### THE PROBLEM
The entries that follow include a run beginning at the line with "Viewport: 1037px width, 500px height." and ending at the line with "Task: Click drag"; restate that run word for word and leave the rest out.

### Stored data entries
☆ ☆ ☆ ☆
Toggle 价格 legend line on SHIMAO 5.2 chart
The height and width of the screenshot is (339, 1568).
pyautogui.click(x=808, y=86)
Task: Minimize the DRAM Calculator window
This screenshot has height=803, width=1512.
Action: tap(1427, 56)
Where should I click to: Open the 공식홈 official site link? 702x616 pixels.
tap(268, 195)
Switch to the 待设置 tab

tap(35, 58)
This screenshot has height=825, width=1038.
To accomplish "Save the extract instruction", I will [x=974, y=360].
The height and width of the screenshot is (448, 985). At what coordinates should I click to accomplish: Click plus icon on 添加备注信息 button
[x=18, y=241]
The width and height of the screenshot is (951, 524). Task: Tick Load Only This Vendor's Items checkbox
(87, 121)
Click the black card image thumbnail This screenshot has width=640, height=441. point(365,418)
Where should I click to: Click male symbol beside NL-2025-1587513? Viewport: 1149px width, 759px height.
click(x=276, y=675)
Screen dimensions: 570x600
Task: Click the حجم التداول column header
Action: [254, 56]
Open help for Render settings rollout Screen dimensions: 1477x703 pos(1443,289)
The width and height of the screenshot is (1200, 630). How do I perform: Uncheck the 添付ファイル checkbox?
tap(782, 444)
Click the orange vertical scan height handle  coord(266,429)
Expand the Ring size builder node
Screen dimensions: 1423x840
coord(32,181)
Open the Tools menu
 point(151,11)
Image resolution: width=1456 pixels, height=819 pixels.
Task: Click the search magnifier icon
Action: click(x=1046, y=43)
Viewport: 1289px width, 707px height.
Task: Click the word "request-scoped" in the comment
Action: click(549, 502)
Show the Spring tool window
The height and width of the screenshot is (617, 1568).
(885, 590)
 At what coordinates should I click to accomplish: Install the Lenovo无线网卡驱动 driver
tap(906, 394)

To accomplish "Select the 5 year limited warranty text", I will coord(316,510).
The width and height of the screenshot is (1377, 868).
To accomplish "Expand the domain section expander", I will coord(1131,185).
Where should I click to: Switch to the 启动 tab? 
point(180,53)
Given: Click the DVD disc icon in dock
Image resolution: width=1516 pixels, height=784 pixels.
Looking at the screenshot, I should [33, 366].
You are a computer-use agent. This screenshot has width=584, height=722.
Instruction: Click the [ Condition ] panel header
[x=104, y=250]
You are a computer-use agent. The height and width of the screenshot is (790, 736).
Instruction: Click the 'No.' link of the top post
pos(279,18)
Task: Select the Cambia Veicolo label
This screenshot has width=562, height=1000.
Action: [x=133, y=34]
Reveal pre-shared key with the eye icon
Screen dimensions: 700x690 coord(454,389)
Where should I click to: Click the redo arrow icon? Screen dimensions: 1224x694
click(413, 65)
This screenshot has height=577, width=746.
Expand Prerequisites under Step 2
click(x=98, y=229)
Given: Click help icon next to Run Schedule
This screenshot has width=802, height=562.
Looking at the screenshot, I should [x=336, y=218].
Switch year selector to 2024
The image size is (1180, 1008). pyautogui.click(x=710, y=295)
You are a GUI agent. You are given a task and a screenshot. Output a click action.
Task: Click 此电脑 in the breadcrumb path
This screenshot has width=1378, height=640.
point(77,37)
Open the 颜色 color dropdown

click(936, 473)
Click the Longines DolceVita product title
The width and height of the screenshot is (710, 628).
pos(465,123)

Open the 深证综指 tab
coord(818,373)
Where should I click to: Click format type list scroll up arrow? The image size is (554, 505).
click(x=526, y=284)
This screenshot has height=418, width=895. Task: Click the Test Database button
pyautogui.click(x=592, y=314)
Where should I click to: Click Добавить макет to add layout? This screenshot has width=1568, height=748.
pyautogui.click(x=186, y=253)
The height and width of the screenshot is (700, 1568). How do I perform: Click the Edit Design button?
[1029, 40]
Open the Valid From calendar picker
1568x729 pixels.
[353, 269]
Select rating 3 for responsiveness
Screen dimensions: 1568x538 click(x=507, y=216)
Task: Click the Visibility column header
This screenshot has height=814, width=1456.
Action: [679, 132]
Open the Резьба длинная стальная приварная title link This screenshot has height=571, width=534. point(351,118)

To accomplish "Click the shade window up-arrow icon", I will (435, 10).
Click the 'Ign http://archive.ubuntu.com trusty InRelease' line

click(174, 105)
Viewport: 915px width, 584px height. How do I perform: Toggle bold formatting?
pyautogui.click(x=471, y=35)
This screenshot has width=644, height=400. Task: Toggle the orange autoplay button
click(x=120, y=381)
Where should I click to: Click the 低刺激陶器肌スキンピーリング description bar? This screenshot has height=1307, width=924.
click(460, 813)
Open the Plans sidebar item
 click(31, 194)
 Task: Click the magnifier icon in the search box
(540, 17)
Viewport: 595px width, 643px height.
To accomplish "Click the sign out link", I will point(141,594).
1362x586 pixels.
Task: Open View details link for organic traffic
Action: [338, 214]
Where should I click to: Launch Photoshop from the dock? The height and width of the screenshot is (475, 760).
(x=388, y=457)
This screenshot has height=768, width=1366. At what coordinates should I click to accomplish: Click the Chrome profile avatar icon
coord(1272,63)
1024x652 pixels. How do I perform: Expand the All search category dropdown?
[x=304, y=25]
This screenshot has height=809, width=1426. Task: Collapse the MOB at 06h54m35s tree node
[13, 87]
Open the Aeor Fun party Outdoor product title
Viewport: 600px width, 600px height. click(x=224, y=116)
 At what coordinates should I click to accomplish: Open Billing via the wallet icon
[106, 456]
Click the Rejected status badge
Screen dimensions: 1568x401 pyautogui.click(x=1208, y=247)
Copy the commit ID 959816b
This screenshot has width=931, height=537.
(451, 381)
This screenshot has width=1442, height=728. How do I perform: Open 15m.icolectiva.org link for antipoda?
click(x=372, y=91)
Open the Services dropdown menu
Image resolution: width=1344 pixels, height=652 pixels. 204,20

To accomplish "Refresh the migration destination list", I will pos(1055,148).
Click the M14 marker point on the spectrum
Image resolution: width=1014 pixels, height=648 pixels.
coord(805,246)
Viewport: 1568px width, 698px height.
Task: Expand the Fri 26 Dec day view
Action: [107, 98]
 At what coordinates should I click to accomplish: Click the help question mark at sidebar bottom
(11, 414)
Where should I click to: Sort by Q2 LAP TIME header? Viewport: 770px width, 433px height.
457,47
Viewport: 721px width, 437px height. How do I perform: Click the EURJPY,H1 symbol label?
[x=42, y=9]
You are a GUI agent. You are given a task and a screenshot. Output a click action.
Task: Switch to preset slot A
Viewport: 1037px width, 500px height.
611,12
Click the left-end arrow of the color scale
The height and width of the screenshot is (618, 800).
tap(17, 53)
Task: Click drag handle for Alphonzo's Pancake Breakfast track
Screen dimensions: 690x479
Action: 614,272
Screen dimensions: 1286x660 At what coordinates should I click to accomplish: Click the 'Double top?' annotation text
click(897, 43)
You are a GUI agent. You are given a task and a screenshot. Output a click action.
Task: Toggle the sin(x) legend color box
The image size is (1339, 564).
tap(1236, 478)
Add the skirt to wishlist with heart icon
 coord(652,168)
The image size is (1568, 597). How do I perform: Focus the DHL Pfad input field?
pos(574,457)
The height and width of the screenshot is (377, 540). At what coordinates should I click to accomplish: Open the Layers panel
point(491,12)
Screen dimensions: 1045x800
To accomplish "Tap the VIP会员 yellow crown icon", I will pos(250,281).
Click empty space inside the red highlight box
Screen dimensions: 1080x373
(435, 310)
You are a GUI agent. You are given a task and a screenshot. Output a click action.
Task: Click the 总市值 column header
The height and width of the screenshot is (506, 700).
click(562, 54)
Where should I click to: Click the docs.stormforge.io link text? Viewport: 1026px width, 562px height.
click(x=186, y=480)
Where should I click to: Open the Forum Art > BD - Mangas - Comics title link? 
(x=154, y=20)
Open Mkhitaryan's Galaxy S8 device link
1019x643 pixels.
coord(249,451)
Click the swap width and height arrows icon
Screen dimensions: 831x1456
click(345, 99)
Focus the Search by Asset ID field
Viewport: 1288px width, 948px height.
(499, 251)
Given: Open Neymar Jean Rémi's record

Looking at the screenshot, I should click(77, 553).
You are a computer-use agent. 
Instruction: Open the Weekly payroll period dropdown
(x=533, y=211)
☆ ☆ ☆ ☆
### ANSWER AREA
Viewport: 1037px width, 500px height.
611,12
Click the left-end arrow of the color scale
The height and width of the screenshot is (618, 800).
tap(17, 53)
Task: Click drag handle for Alphonzo's Pancake Breakfast track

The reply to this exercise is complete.